[Opening Data in this exercise section]

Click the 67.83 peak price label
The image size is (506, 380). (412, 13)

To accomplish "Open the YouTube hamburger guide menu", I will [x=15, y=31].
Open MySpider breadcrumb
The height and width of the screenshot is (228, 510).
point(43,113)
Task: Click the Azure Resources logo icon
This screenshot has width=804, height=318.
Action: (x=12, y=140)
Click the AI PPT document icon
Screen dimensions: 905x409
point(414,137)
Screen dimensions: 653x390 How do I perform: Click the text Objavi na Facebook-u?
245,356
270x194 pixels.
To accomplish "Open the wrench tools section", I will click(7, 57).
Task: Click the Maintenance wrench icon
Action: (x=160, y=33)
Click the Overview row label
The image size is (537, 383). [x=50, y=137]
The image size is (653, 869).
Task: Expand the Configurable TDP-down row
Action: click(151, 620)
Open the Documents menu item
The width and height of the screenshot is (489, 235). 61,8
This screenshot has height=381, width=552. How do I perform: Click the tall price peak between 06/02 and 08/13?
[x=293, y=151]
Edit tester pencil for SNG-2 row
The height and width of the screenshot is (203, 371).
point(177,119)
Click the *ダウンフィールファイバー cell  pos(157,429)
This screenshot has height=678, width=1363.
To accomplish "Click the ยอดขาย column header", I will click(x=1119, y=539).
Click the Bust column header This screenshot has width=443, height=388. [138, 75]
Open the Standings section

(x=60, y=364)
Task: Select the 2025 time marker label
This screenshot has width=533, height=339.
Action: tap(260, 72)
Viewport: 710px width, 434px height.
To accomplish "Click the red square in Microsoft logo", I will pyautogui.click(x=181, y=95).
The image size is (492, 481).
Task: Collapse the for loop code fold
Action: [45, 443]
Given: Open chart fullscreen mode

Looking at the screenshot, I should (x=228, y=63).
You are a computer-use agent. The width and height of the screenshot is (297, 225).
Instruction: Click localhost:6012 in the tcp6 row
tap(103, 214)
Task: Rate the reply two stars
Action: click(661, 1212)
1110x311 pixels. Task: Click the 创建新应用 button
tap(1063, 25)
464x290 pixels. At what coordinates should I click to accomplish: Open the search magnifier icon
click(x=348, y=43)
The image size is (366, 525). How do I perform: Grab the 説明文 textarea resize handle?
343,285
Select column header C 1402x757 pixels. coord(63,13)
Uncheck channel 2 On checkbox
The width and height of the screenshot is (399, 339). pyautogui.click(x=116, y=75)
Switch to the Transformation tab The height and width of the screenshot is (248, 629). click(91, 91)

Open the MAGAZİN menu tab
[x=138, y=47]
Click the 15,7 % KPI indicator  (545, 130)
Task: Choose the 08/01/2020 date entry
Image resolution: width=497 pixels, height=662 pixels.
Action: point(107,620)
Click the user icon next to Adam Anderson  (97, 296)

[Closing Data in this exercise section]

What is expected ▸ The data above should be reproduced in full and exactly.

Response to the task ▸
Click the 67.83 peak price label
The image size is (506, 380). (412, 13)

To accomplish "Open the YouTube hamburger guide menu", I will [x=15, y=31].
Open MySpider breadcrumb
The height and width of the screenshot is (228, 510).
point(43,113)
Task: Click the Azure Resources logo icon
This screenshot has width=804, height=318.
Action: (x=12, y=140)
Click the AI PPT document icon
Screen dimensions: 905x409
point(414,137)
Screen dimensions: 653x390 How do I perform: Click the text Objavi na Facebook-u?
245,356
270x194 pixels.
To accomplish "Open the wrench tools section", I will click(7, 57).
Task: Click the Maintenance wrench icon
Action: (x=160, y=33)
Click the Overview row label
The image size is (537, 383). [x=50, y=137]
The image size is (653, 869).
Task: Expand the Configurable TDP-down row
Action: click(151, 620)
Open the Documents menu item
The width and height of the screenshot is (489, 235). 61,8
This screenshot has height=381, width=552. How do I perform: Click the tall price peak between 06/02 and 08/13?
[x=293, y=151]
Edit tester pencil for SNG-2 row
The height and width of the screenshot is (203, 371).
point(177,119)
Click the *ダウンフィールファイバー cell  pos(157,429)
This screenshot has height=678, width=1363.
To accomplish "Click the ยอดขาย column header", I will click(x=1119, y=539).
Click the Bust column header This screenshot has width=443, height=388. [138, 75]
Open the Standings section

(x=60, y=364)
Task: Select the 2025 time marker label
This screenshot has width=533, height=339.
Action: tap(260, 72)
Viewport: 710px width, 434px height.
To accomplish "Click the red square in Microsoft logo", I will pyautogui.click(x=181, y=95).
The image size is (492, 481).
Task: Collapse the for loop code fold
Action: [45, 443]
Given: Open chart fullscreen mode

Looking at the screenshot, I should (x=228, y=63).
You are a computer-use agent. The width and height of the screenshot is (297, 225).
Instruction: Click localhost:6012 in the tcp6 row
tap(103, 214)
Task: Rate the reply two stars
Action: click(661, 1212)
1110x311 pixels. Task: Click the 创建新应用 button
tap(1063, 25)
464x290 pixels. At what coordinates should I click to accomplish: Open the search magnifier icon
click(x=348, y=43)
The image size is (366, 525). How do I perform: Grab the 説明文 textarea resize handle?
343,285
Select column header C 1402x757 pixels. coord(63,13)
Uncheck channel 2 On checkbox
The width and height of the screenshot is (399, 339). pyautogui.click(x=116, y=75)
Switch to the Transformation tab The height and width of the screenshot is (248, 629). click(91, 91)

Open the MAGAZİN menu tab
[x=138, y=47]
Click the 15,7 % KPI indicator  (545, 130)
Task: Choose the 08/01/2020 date entry
Image resolution: width=497 pixels, height=662 pixels.
Action: point(107,620)
Click the user icon next to Adam Anderson  (97, 296)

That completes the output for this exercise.